The large sump is 36"x12"x14" about 25g. The small sump is 24"x12"x14" about 15g and the overflow boxes hold about a gallon each. I understand what your saying about the water level in the sump while running and when its off. Installing an overflow line straight to the drain just in case the sump was to overflow hopefully will be good enough. Your drawing is awesome thanks man! I was going to sketch out the design but you did it for me.


----------



## Ægir

Yeah, with sumps that size its going to be nearly impossible to get to run... just too much water fluctuation between on and off. You are going to have to use a larger sump basin of some sort (rubbermaid stock tank?). If the pump shuts off and you have an emergency drain, once it cycles on you will not have enough water to get running again = burnt out pump. You could place those 2 sumps (or even the big one is enough) to hold media inside a larger sump, but you need more water volume to work with.

I will do research on the tank manufacturer and see if you can drill the tank... HOB overflow boxes are alright, but there are things that can go wrong if you dont always keep an eye on them. Even air bubbles or a cracked U tube can take them offline.

Overflow kits

Yeah, saltwater is great... made the jump a few years back with my own tank. HERE is a thread with 2 of them and their journey. Maintaining them is really just the same as FW, the real burn is cost up front... especially if you want lots of fancy equipment like one of the installs above.


----------



## Ægir

So thinking about this and looking at my tank... I have about 5' of drain (2") and 5' of return (1"), and my sump tank drops 2" or so with the pump ON.

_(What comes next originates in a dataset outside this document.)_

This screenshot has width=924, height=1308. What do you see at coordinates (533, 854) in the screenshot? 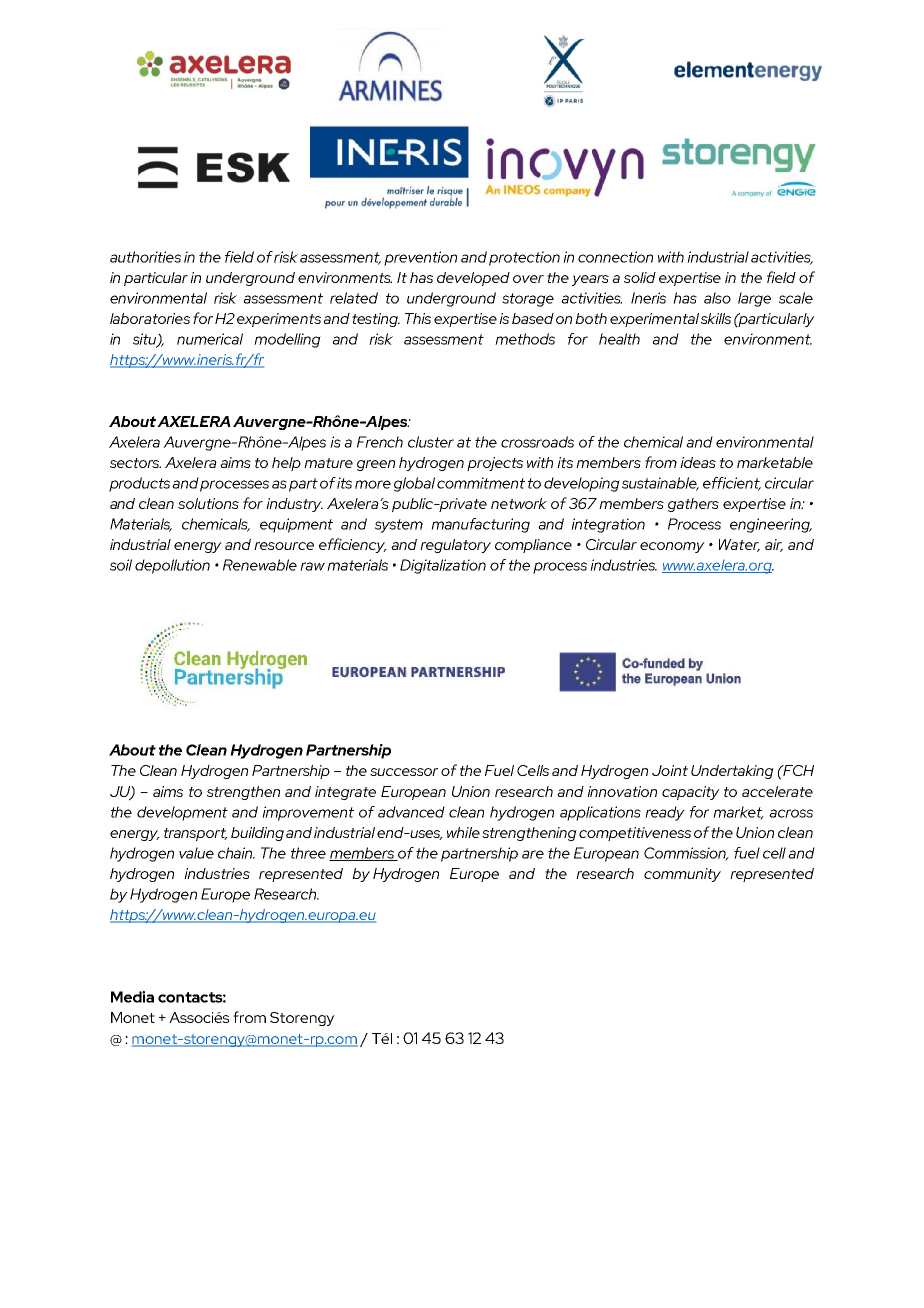
I see `are` at bounding box center [533, 854].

That means it takes a little over 6 gallons of water to get my system tumbling. You should expect to use 18-20 gallons with your vertical... with a well placed back flow preventer (which I have said before I hate to use) to suspend water in the return line, and a dedicated emergency drain (because that flipper valve will fail at some point) you could get away with the 2 sumps you have now. But it would be nice to have more volume.

You will just have to keep an eye on topping off water (use an ATO?) or setup some failsafe to keep the pump from running dry.


----------



## nswhite

OK I understand, So I pretty much need to X out the idea of joining the 2 sumps together and find something that holds more volume. So I have some 55 gal drums like these CLICK HERE. I have 2 being used to make R/O water and a couple more that I can use for whatever. I also have a 45gal power packer container from home depot like this CLICK HERE. I've used both the 55 gal drums & the 45gal container to hold water in the past. The 45gal container you can't fill up all the way or the sides bow and the top won't close but it can be filled about 80%. The 55 gal drums are made for holding water so you can fill those up all the way. Do you think something like this would work better? Or do I still need more volume? I want this filtration system to run properly while at the same time not adding a lot of routine work on my part. If I use one of the above containers how would you set that up? Would you use one of the sumps I have or just build everything into the container? I'm really handy and can build about anything.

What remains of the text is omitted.